Neuroscientist Lisa Genova's first novel, Still Alice, has been endorsed
by the National Alzheimer's Association with good reason: It's one of the few
books that addresses what it's like to live with the disease from the patient's
point of view.
Genova's work with Alzheimer's patients has given her a deep understanding of the disorder and its impact not only on the afflicted, but on their friends and family as well. She does a remarkable job of sharing that perspective with her readers. Most of us have a sketchy familiarity with Alzheimer's and its primary symptom: a gradual loss of memory. Genova moves her readers beyond their superficial knowledge to a more profound grasp of the illness, illuminating consequences of it that most haven't considered (for example, the eventual loss of the ability to read a novel, as Alzheimer's patients lose the capacity to keep track of a plot line).

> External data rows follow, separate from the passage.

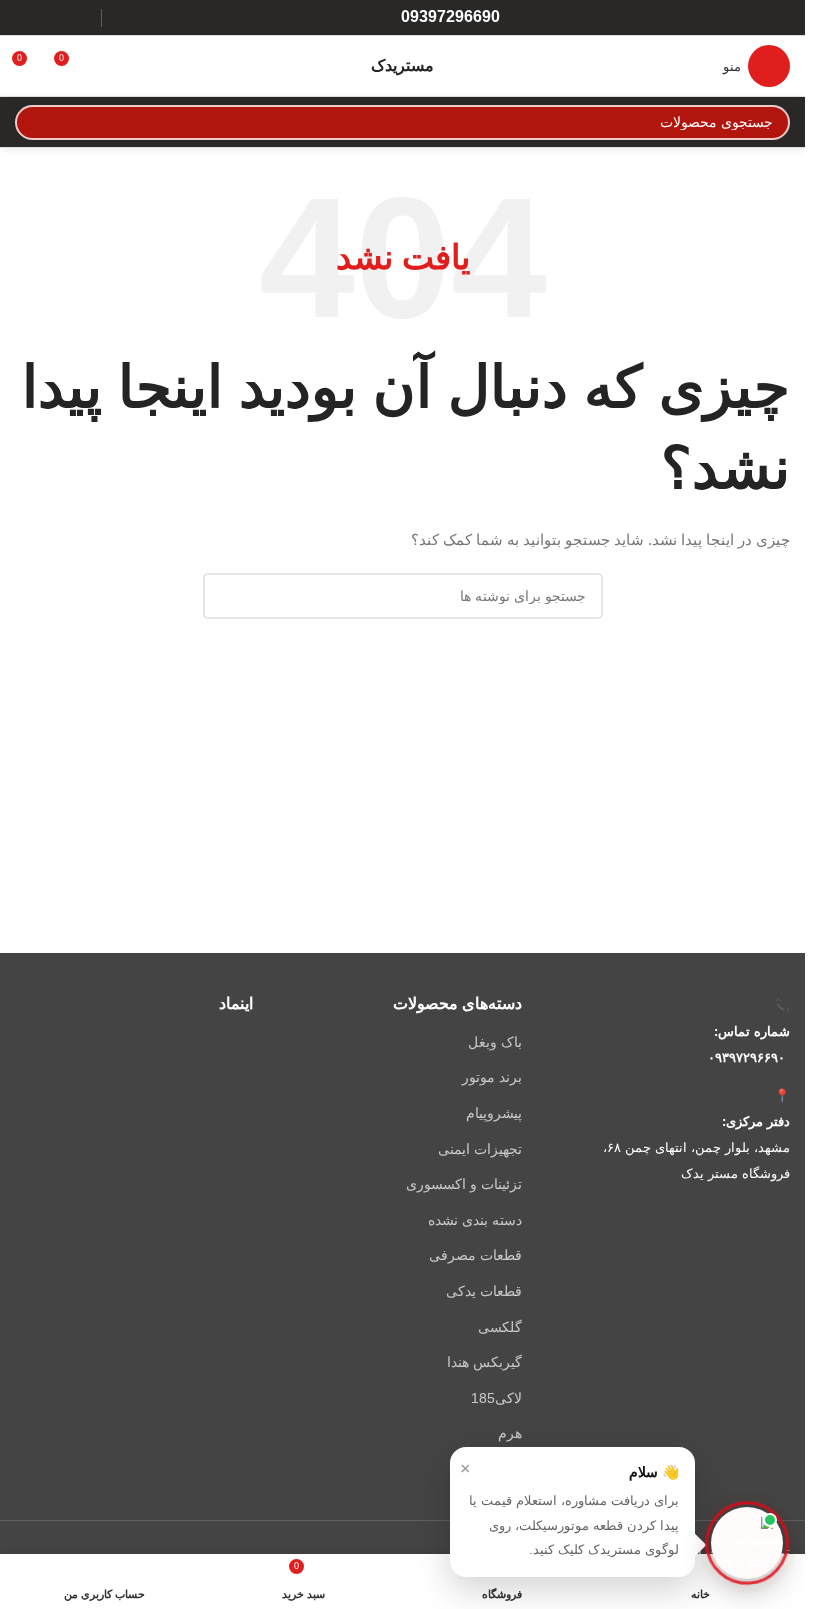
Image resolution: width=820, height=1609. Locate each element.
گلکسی (499, 1327)
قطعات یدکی (483, 1291)
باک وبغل (494, 1042)
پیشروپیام (493, 1113)
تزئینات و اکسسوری (463, 1184)
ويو (512, 1469)
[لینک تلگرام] (27, 17)
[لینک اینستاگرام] (78, 17)
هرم (509, 1433)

The novel follows Alice Howland's life from her first suspicions of the illness through its conclusive diagnoses to how Alice and her family learn to cope as her condition worsens. Although the story's progression is somewhat predictable, the scenes Genova relates are generally unexpected. Like Alice, the reader never knows when the disease will impact a situation or simply lie dormant in the background. When Alice does exhibit symptoms, they seem to come when she, and the reader, least expect them.
Genova also explores the difficult decisions faced by Alzheimer's patients and their families. She delves into such subjects as treatment options, care facilities, coping mechanisms, genetic implications, and even suicide. The text occasionally gets a bit wordy and artificial during some of these discussions, but for the most part they add to the sense of realism the novel projects.
The book does lack a certain emotional depth. The narrator reports Alice's actions, but doesn't explore her feelings to any great extent; it's a bit clinical. This distance does, however, allow readers to develop a greater understanding of Alzheimer's while at the same time keeping them from becoming mired in the tragedy of the situation. There are two or three touching scenes between Alice and her daughters, but the author largely avoids melodrama. Readers will leave the book in a contemplative state of mind, eager to tell others what they've learned, as opposed to feeling they've been witnesses to a poignant family drama; we never really learn enough about Alice to mourn her ultimate fate.
Still Alice seems designed specifically with book clubs in mind. Not only does the subject matter lend itself to in-depth discussion, but the novel features both a reader's guide and an extensive author Q&A. Beyond the book club circuit, those curious about this insidious disease will find this an enlightening and enjoyable read.
About the Author
Lisa Genova, a first-time novelist, holds a Ph.D. in neuroscience from Harvard University and is an online columnist for the National Alzheimer's Association. She lives with her family in Massachusetts.